**WHAT THIS TASK INVOLVES:** Please find the line that holds "Viewport: 1062px width, 630px" below and reproduce it, along with every line after it through the end, exactly and without pictures.

**TASK MATERIAL:**
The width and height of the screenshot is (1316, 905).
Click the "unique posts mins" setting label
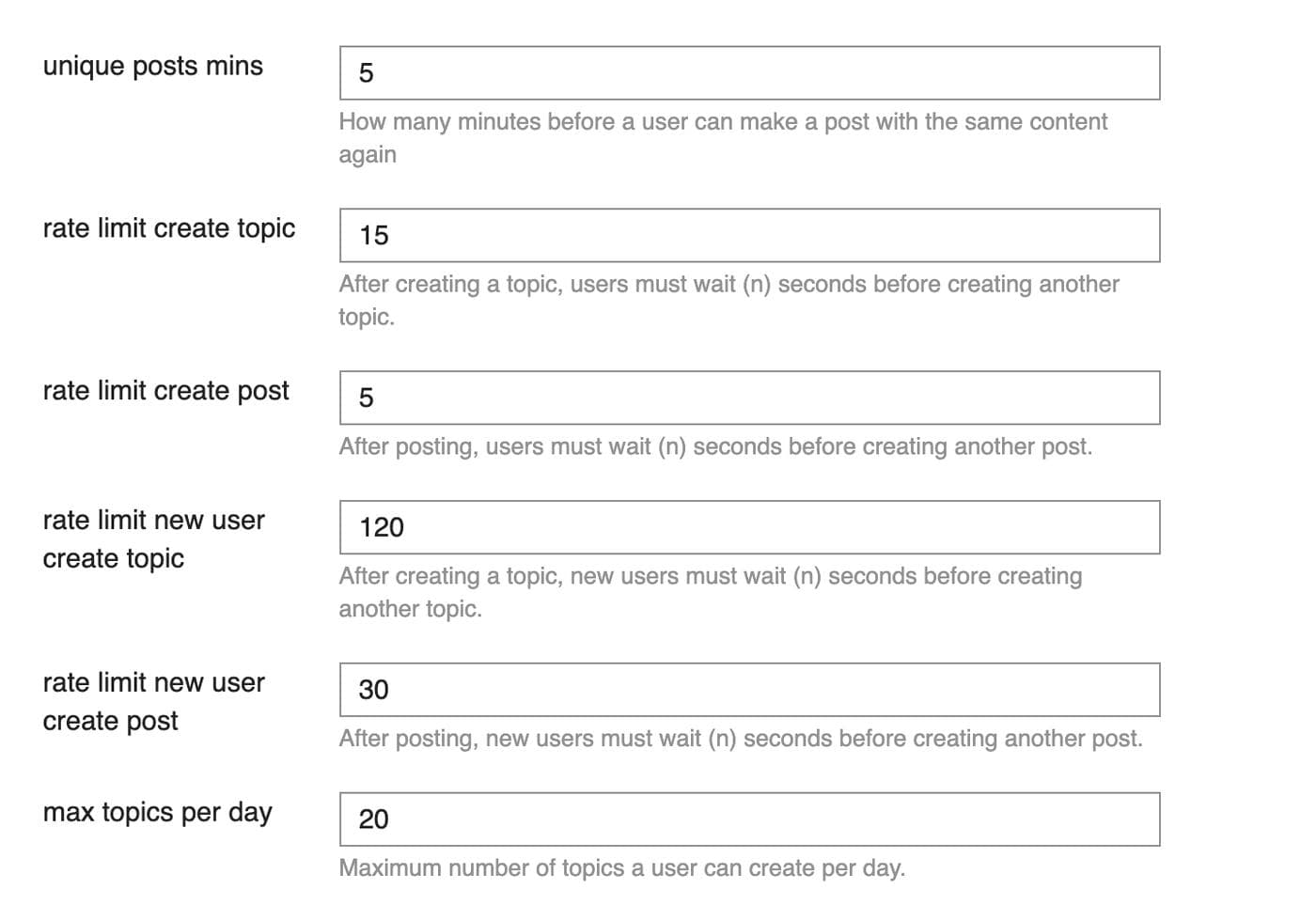pos(153,67)
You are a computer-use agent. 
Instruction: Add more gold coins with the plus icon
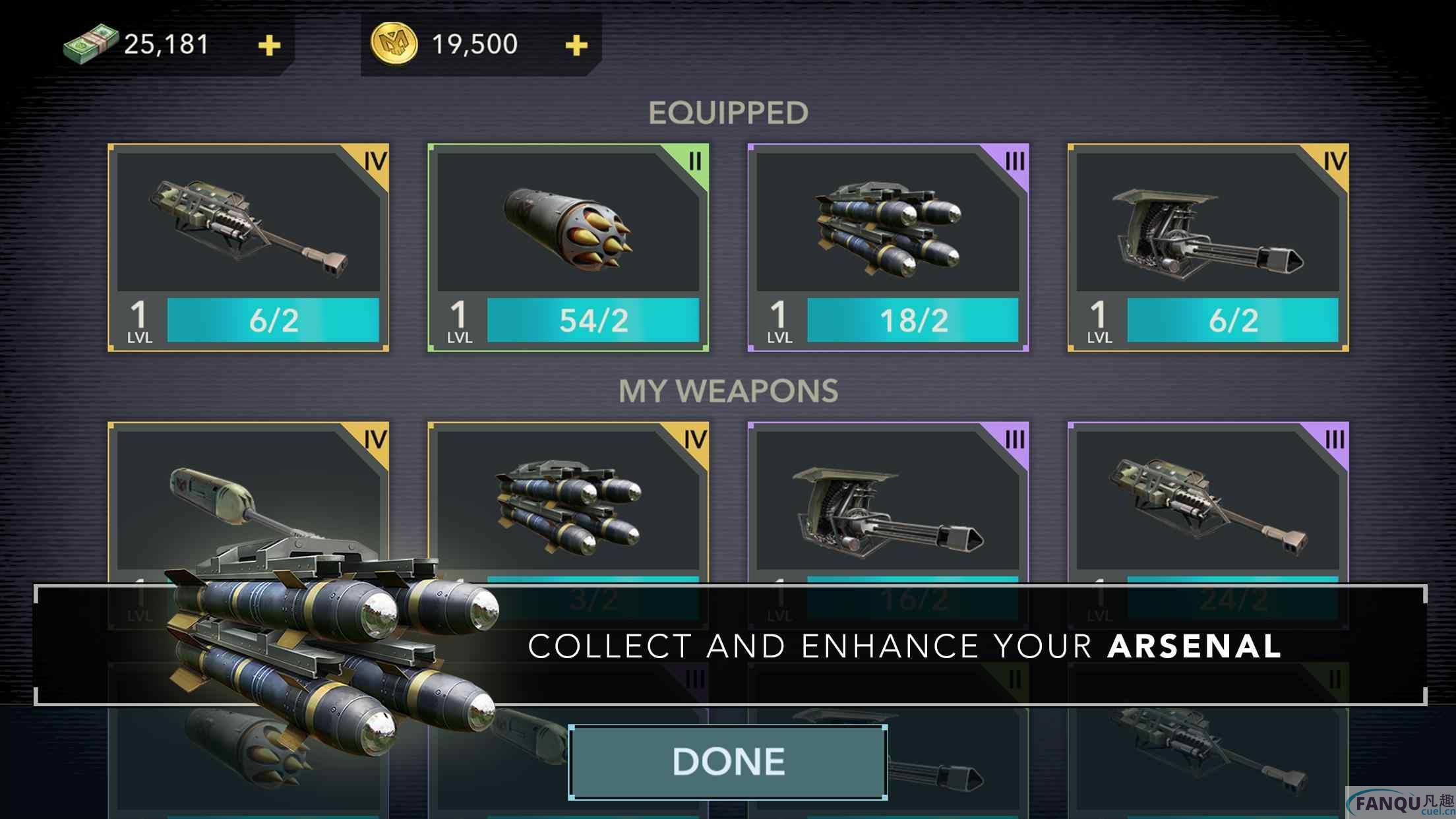(x=576, y=46)
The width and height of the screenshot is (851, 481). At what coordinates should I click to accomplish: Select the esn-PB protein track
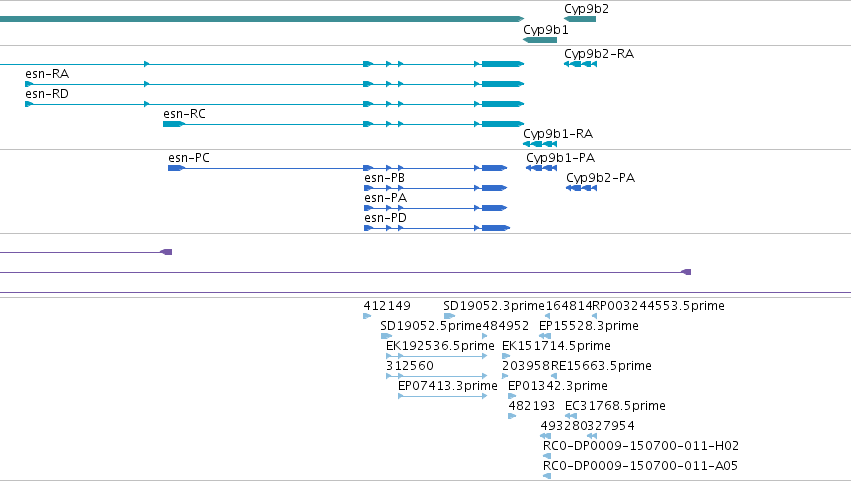(435, 188)
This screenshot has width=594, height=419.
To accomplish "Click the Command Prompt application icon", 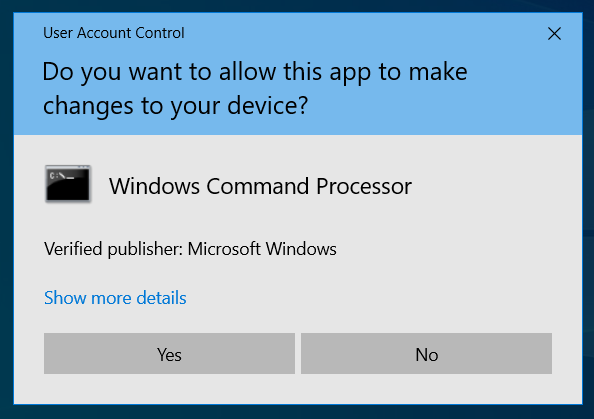I will pyautogui.click(x=68, y=183).
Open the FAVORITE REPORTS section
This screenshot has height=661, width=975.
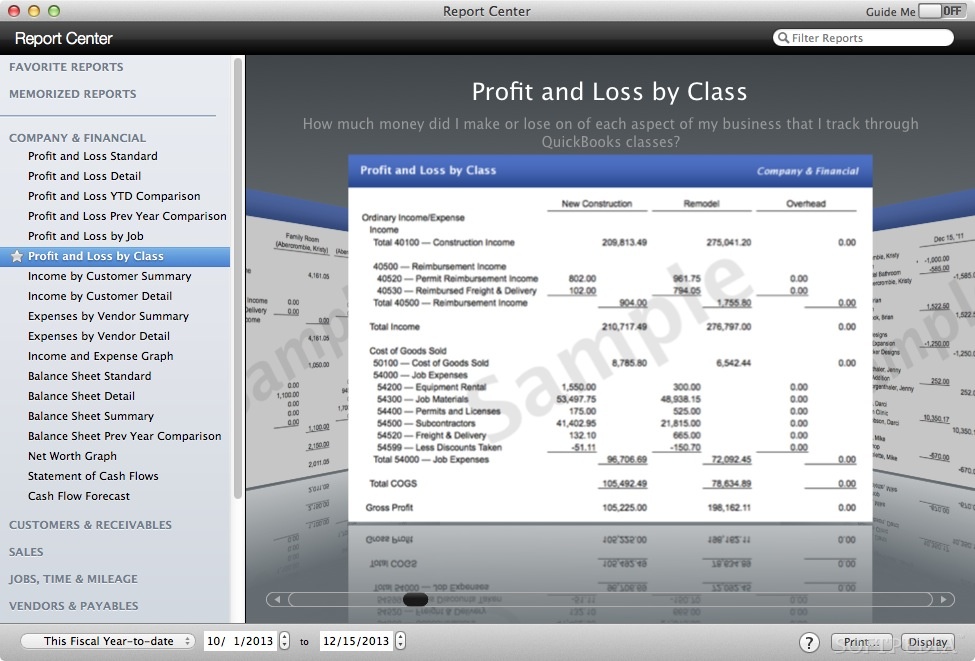click(65, 67)
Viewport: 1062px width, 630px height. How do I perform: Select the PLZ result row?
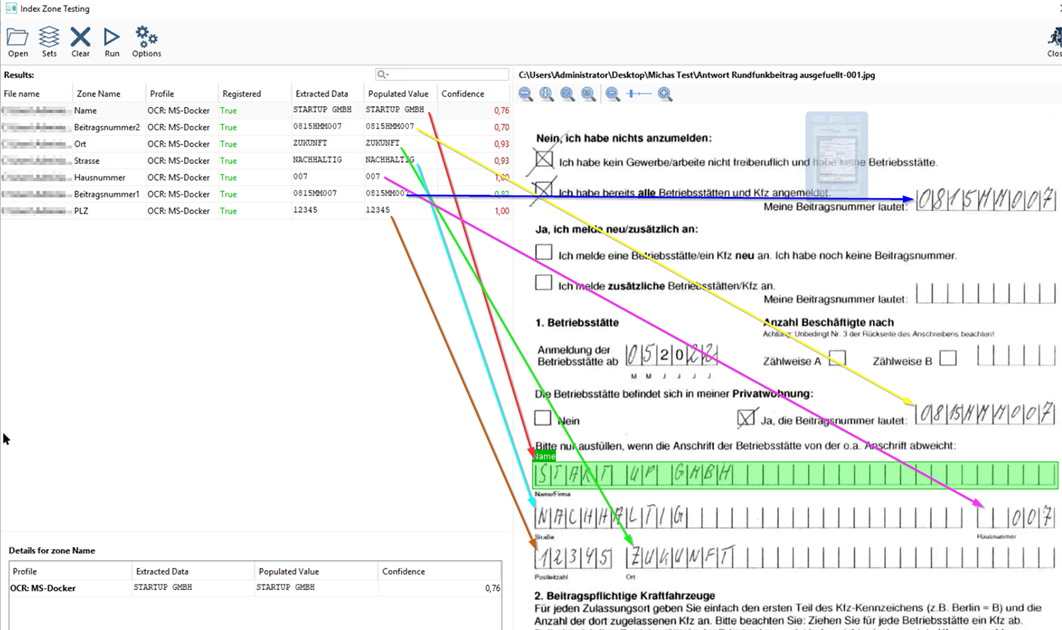click(84, 211)
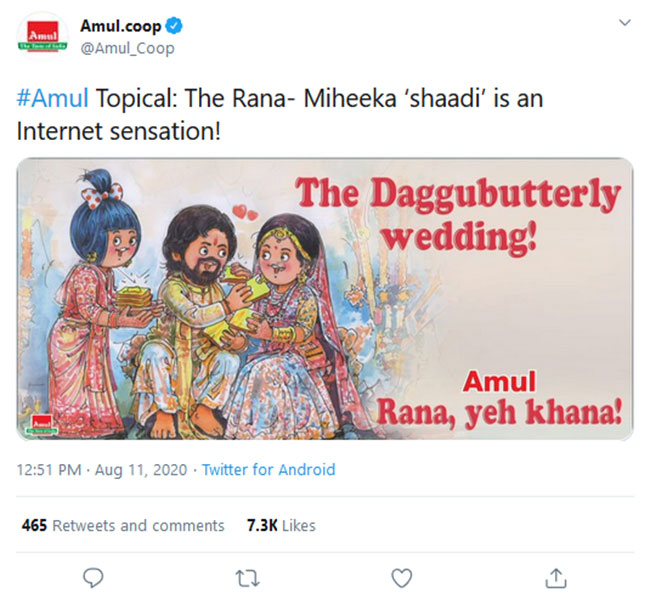This screenshot has width=650, height=604.
Task: Open the Twitter for Android source link
Action: click(268, 469)
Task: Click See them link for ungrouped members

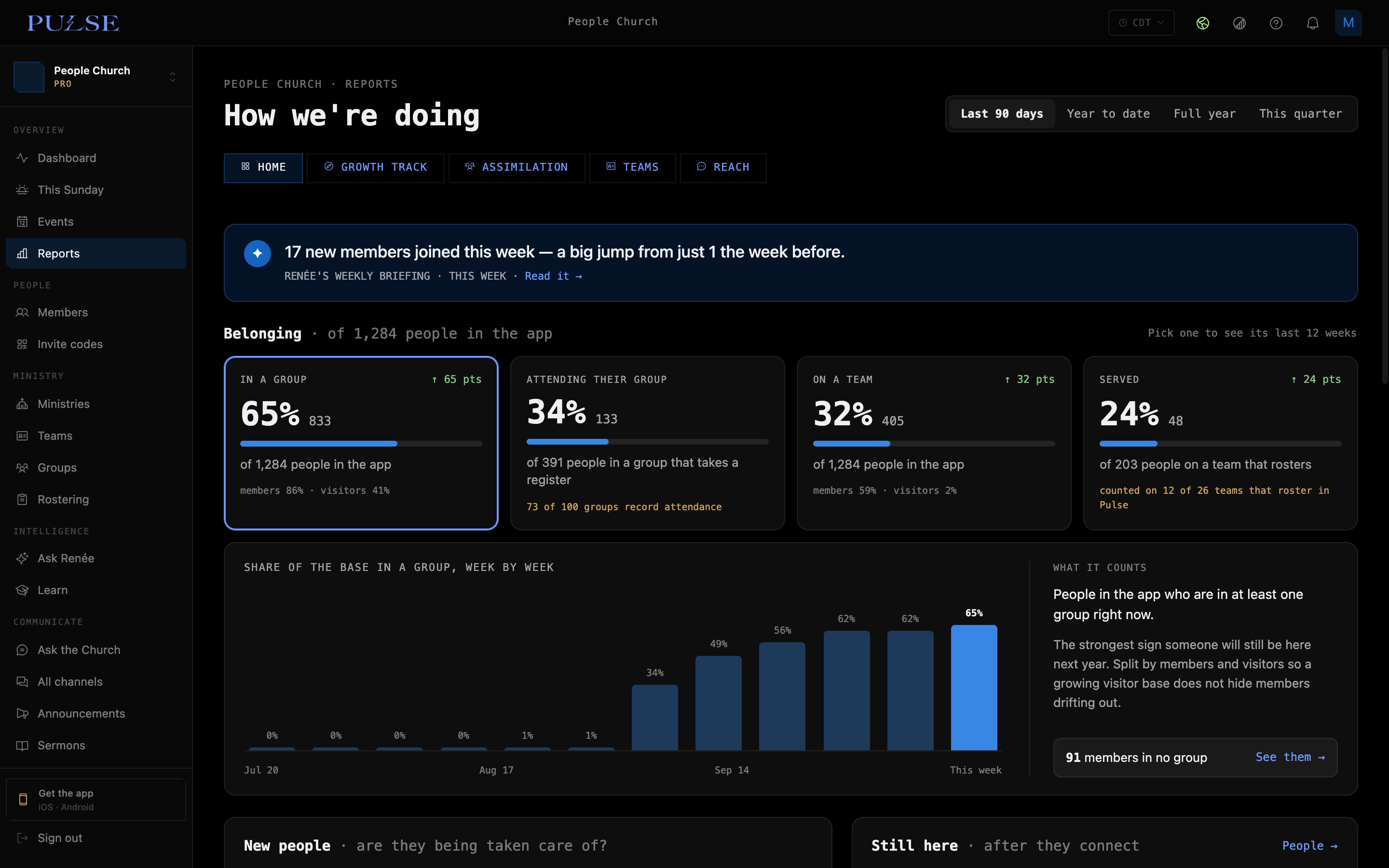Action: 1290,757
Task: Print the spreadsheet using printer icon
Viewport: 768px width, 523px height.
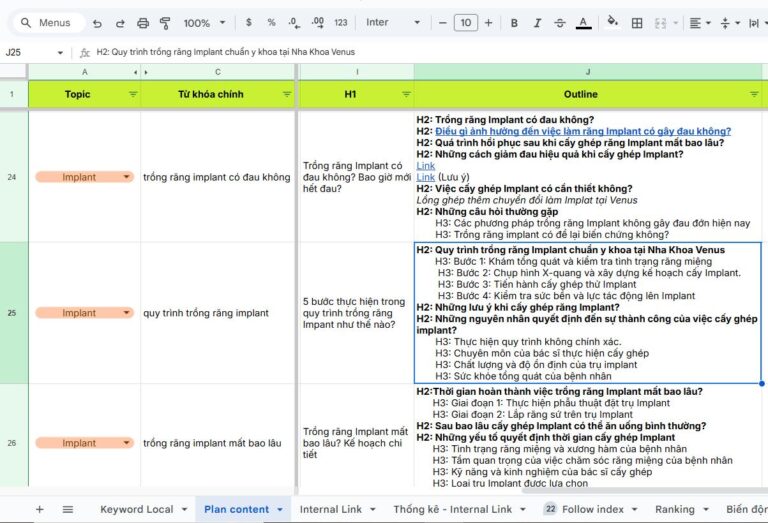Action: (143, 23)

**RESULT OF THIS TASK:**
Viewport: 1062px width, 630px height. How do I perform: Select the PLZ result row?
click(84, 211)
This screenshot has width=650, height=604.
Task: Open the Twitter for Android source link
Action: click(268, 469)
Task: Click See them link for ungrouped members

Action: 1290,757
Task: Print the spreadsheet using printer icon
Viewport: 768px width, 523px height.
Action: (143, 23)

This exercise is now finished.